Starstruck (Liberty Grove University #1)

Starstruck (Liberty Grove University #1)

By Holly Jukes

prologue

july 2023

I was going to die in the middle of fucking Clapham.

Clapham.

My body couldn’t do me the courtesy of packing it in somewhere decent, could it? No, not in some posh corner of South Kensington or smack dab in Canary Wharf where someone might actually clock what’s going on before I’m left to rot. No, that'd be too fair on me, wouldn’t it? My body's got a flair for the dramatic, like it’s bent on some tragic Shakespearean exit.

And in fucking Clapham of all places.

I suppose in moments like this I had to look on the bright side. At least it wasn't Milton Keynes. I had that to be thankful for.

I only knew it was Clapham because I saw the sign for the common—right before my eyes rolled back and I passed out. And no, it’s not like I chose to nearly die here. I didn’t exactly plan on getting shoved out of a car by people I thought were my friends, then smacking my head on the kerb as I tumbled out.

But believe me, if I did have the choice of where I was going to die, Clapham would be the last fucking place I’d take my final breath.

As the thought crossed my mind on everywhere else I’d rather be right now, my head grew heavy, as my spine melted into the tarmac below me, soaking my already soaked clothes with the rain that had fallen during the miserable excuse for a summer’s day.

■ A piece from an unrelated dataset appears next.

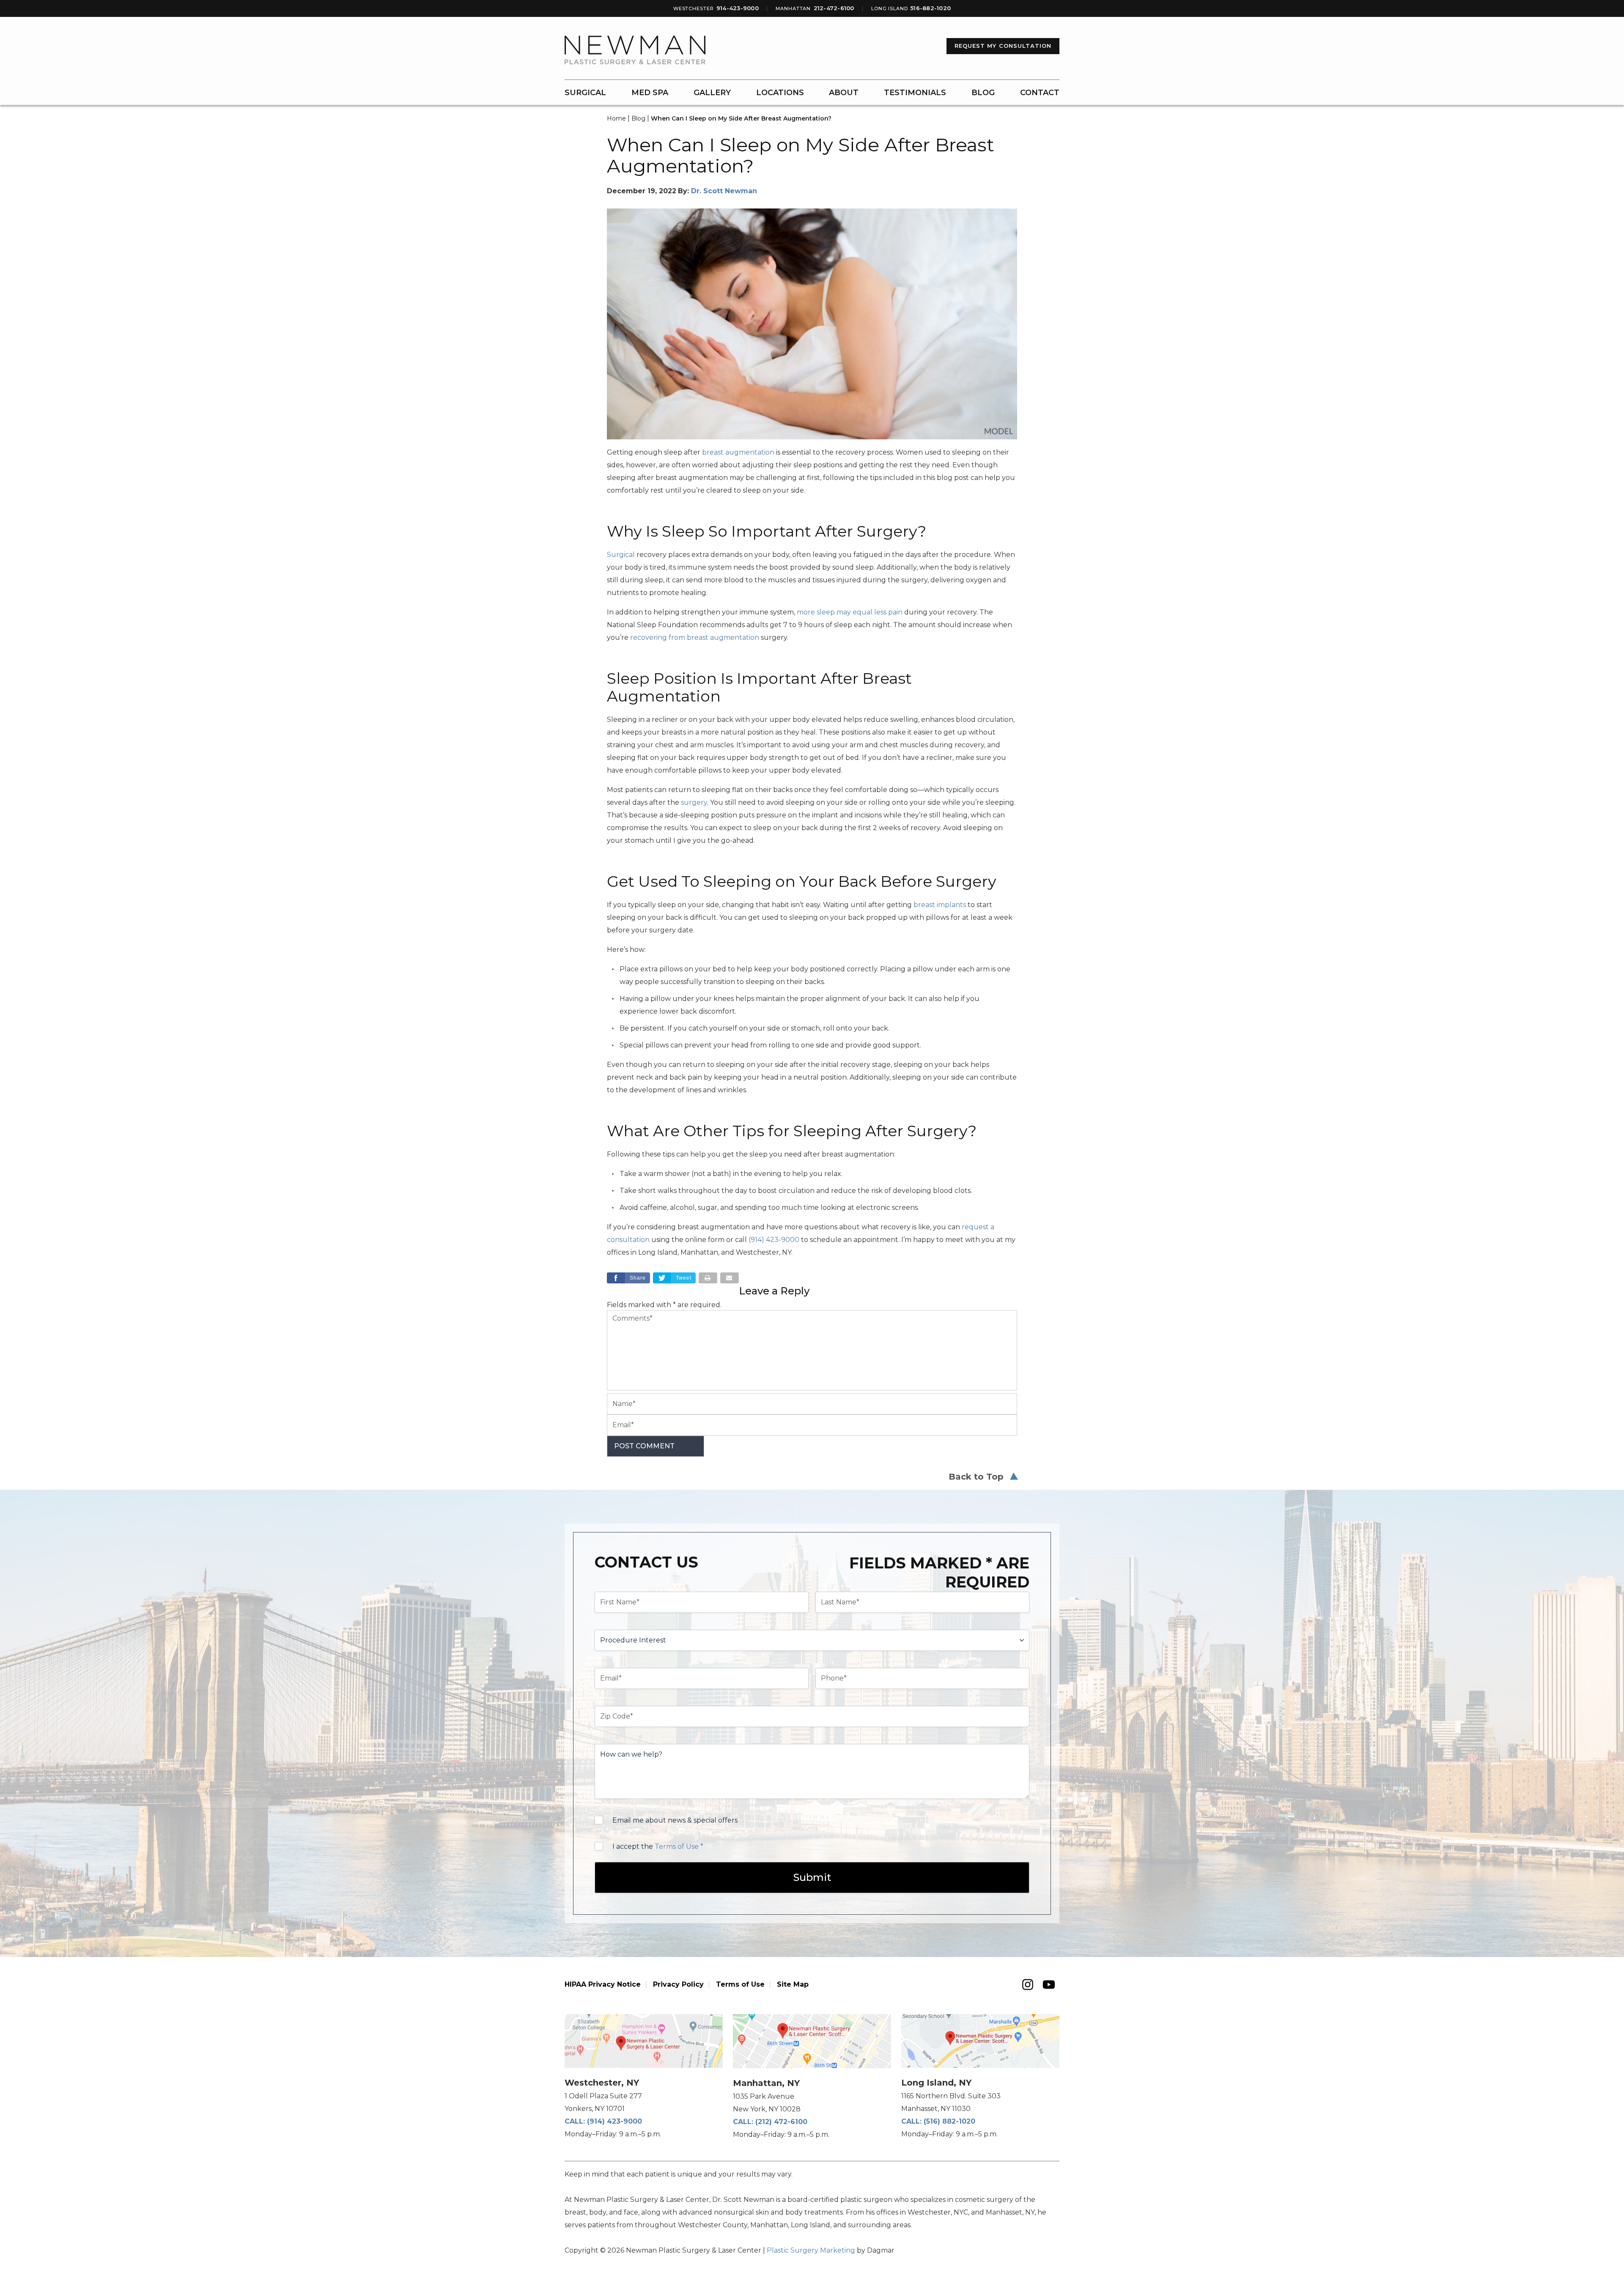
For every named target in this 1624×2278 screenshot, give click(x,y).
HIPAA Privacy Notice (603, 1984)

My brain was caught in a vice, its grip relentless, tightening with every second that bled into the next, until I thought it might shatter under the pressure.

The world around me was slipping into darkness. The faint orange glow from the few working street lamps and the scattered stars above were the only things left to cling to. My breathing faltered, shifting between ragged gasps and barely there whispers of air. I was chained to the road, my life falling through the gaps between my fingers like the finest grains of sand.

That was when it got serious in my head. When I realised what was happening. I’d felt like I was dying the second I was dragged into the car and had my things stolen, but only now did I realise just how close my body was to giving up for good.

I couldn’t tell if it had started raining again or whether I was crying. I couldn’t tell if I was screaming or if someone had found me and they were screaming. I couldn’t bring myself to guess whether the breath I was struggling with would be my last or if I’d be lucky enough to get another.

My eyes fell closed, the heavy things clamping shut as my lungs began to cave in on themselves. But as I let my head sink into the road, what was left of the world to see lit up red and blue. I saw shadows, or what I think were shadows, and I felt hands on mine that were thrown by my side.

And then things went black. Not a star in sight.